Aquino took steps to restructure the government and the military, restore civil liberties, promote free enterprise, and retrieve public moneys illegally appropriated by Marcos and his cronies. Despite popular support Aquino faced formidable problems. Unable to reach a negotiated settlement with Communist insurgents, she was also criticized for failing to halt corruption and challenged by many former allies. In 1991 the eruption of Mount Pinatubo forced the United States to abandon Clark Air Base, and the Philippine Senate rejected a new ten-year lease for the country's remaining U.S. military facility, Subic Naval Base, weakening the historic ties between the two countries.

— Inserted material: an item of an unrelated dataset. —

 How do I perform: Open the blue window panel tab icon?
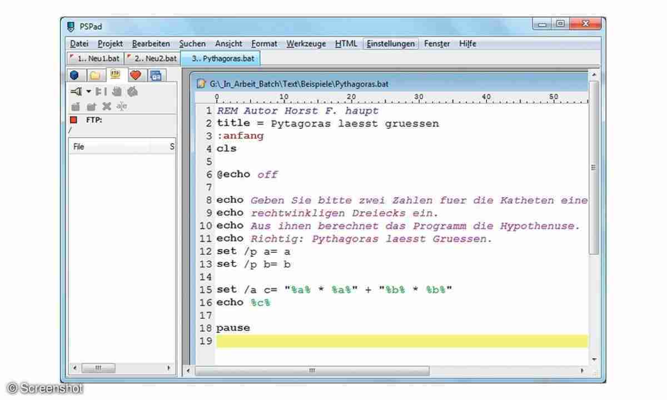coord(156,75)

Defense minister Fidel Ramos, a longtime Aquino supporter, won a seven-way presidential contest in May 1992, and his supporters won control of both legislative houses in May 1995. Under Ramos, who signed an accord with Muslim separatists on Mindanao in 1996, the economy generally improved, although it was buffeted by a regional currency crisis that began late in 1997. Efforts to permit the popular Ramos to run for reelection, however, sparked public protests, and he did not stand as a candidate in the May 11, 1998, presidential elections. In those elections, Vice President Joseph Estrada, a former movie actor who rose to political prominence during the Marcos era, won 10.7 million votes, defeating a field of nine other candidates. His opponents included house speaker JosŽ de Venecia, who had been endorsed by Ramos but ran a distant second with only 4.3 million votes. Estrada was officially declared the winner by the legislature on May 29 and was sworn in as president on June 30. Gloria Macapagal-Arroyo, a Ramos ally and the daughter of former president Macapagal, won the vice presidency, and Ramos's party won a majority in the lower house of the legislature and held the largest number of posts in Estrada's cabinet of national unity. On June 12 the Philippines celebrated the centennial of its declaration of independence from 333 years of Spanish rule.